#### [What to do]
Retype all of the material below word for word, with no changes.

#### [Input]
## begin

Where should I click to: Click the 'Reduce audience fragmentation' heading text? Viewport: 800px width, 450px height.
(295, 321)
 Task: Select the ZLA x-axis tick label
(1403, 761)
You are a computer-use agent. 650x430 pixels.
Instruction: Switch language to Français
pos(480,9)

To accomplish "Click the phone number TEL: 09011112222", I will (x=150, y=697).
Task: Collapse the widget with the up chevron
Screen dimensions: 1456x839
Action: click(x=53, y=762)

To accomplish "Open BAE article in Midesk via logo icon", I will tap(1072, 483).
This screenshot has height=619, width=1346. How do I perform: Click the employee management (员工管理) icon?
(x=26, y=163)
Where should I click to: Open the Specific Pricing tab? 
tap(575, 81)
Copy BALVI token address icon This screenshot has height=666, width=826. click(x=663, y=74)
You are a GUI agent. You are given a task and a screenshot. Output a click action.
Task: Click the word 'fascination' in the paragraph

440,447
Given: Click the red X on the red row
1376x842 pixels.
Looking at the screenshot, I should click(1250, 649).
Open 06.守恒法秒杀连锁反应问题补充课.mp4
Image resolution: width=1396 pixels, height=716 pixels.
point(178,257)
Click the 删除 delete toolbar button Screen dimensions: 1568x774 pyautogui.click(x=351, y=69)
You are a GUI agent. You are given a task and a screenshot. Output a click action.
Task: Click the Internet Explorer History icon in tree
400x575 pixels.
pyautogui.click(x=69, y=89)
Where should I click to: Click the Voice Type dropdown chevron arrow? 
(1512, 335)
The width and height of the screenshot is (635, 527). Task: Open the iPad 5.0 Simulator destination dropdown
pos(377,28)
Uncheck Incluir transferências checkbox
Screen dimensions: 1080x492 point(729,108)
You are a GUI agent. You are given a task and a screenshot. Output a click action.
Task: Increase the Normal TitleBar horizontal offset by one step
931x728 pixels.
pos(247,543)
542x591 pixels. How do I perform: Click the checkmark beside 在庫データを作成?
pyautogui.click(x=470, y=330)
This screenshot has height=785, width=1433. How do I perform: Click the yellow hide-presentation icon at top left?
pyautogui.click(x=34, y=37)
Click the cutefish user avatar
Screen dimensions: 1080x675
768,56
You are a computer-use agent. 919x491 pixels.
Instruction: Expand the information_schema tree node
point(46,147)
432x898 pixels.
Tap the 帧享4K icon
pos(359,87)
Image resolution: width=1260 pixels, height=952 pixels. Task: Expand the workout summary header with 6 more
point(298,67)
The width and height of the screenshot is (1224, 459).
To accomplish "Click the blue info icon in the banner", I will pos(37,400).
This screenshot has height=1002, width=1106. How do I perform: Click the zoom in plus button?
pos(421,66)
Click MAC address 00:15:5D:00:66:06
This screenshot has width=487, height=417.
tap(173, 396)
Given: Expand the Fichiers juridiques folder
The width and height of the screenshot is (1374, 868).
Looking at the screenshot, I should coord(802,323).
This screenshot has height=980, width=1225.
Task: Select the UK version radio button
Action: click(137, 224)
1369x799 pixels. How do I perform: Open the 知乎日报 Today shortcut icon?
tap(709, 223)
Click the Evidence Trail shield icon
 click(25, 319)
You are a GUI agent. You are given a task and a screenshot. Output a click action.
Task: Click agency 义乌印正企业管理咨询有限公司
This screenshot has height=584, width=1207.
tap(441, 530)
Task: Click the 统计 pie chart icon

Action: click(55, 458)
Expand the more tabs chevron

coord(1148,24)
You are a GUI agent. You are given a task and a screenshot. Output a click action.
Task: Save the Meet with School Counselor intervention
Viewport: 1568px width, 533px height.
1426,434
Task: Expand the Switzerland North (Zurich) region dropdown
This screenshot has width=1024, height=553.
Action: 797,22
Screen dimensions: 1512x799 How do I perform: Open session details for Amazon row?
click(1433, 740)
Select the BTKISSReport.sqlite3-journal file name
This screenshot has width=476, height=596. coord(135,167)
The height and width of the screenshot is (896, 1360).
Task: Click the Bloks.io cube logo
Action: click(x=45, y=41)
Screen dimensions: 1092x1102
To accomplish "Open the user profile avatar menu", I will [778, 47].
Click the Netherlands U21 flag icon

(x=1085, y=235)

## end

#### [Result of this exercise]
Where should I click to: Click the 'Reduce audience fragmentation' heading text? Viewport: 800px width, 450px height.
(295, 321)
 Task: Select the ZLA x-axis tick label
(1403, 761)
You are a computer-use agent. 650x430 pixels.
Instruction: Switch language to Français
pos(480,9)

To accomplish "Click the phone number TEL: 09011112222", I will (x=150, y=697).
Task: Collapse the widget with the up chevron
Screen dimensions: 1456x839
Action: click(x=53, y=762)

To accomplish "Open BAE article in Midesk via logo icon", I will tap(1072, 483).
This screenshot has height=619, width=1346. How do I perform: Click the employee management (员工管理) icon?
(x=26, y=163)
Where should I click to: Open the Specific Pricing tab? 
tap(575, 81)
Copy BALVI token address icon This screenshot has height=666, width=826. click(x=663, y=74)
You are a GUI agent. You are given a task and a screenshot. Output a click action.
Task: Click the word 'fascination' in the paragraph

440,447
Given: Click the red X on the red row
1376x842 pixels.
Looking at the screenshot, I should click(1250, 649).
Open 06.守恒法秒杀连锁反应问题补充课.mp4
Image resolution: width=1396 pixels, height=716 pixels.
point(178,257)
Click the 删除 delete toolbar button Screen dimensions: 1568x774 pyautogui.click(x=351, y=69)
You are a GUI agent. You are given a task and a screenshot. Output a click action.
Task: Click the Internet Explorer History icon in tree
400x575 pixels.
pyautogui.click(x=69, y=89)
Where should I click to: Click the Voice Type dropdown chevron arrow? 
(1512, 335)
The width and height of the screenshot is (635, 527). Task: Open the iPad 5.0 Simulator destination dropdown
pos(377,28)
Uncheck Incluir transferências checkbox
Screen dimensions: 1080x492 point(729,108)
You are a GUI agent. You are given a task and a screenshot. Output a click action.
Task: Increase the Normal TitleBar horizontal offset by one step
931x728 pixels.
pos(247,543)
542x591 pixels. How do I perform: Click the checkmark beside 在庫データを作成?
pyautogui.click(x=470, y=330)
This screenshot has height=785, width=1433. How do I perform: Click the yellow hide-presentation icon at top left?
pyautogui.click(x=34, y=37)
Click the cutefish user avatar
Screen dimensions: 1080x675
768,56
You are a computer-use agent. 919x491 pixels.
Instruction: Expand the information_schema tree node
point(46,147)
432x898 pixels.
Tap the 帧享4K icon
pos(359,87)
Image resolution: width=1260 pixels, height=952 pixels. Task: Expand the workout summary header with 6 more
point(298,67)
The width and height of the screenshot is (1224, 459).
To accomplish "Click the blue info icon in the banner", I will pos(37,400).
This screenshot has height=1002, width=1106. How do I perform: Click the zoom in plus button?
pos(421,66)
Click MAC address 00:15:5D:00:66:06
This screenshot has width=487, height=417.
tap(173, 396)
Given: Expand the Fichiers juridiques folder
The width and height of the screenshot is (1374, 868).
Looking at the screenshot, I should coord(802,323).
This screenshot has height=980, width=1225.
Task: Select the UK version radio button
Action: click(137, 224)
1369x799 pixels. How do I perform: Open the 知乎日报 Today shortcut icon?
tap(709, 223)
Click the Evidence Trail shield icon
 click(25, 319)
You are a GUI agent. You are given a task and a screenshot. Output a click action.
Task: Click agency 义乌印正企业管理咨询有限公司
This screenshot has height=584, width=1207.
tap(441, 530)
Task: Click the 统计 pie chart icon

Action: click(55, 458)
Expand the more tabs chevron

coord(1148,24)
You are a GUI agent. You are given a task and a screenshot. Output a click action.
Task: Save the Meet with School Counselor intervention
Viewport: 1568px width, 533px height.
1426,434
Task: Expand the Switzerland North (Zurich) region dropdown
This screenshot has width=1024, height=553.
Action: 797,22
Screen dimensions: 1512x799 How do I perform: Open session details for Amazon row?
click(1433, 740)
Select the BTKISSReport.sqlite3-journal file name
This screenshot has width=476, height=596. coord(135,167)
The height and width of the screenshot is (896, 1360).
Task: Click the Bloks.io cube logo
Action: click(x=45, y=41)
Screen dimensions: 1092x1102
To accomplish "Open the user profile avatar menu", I will [778, 47].
Click the Netherlands U21 flag icon

(x=1085, y=235)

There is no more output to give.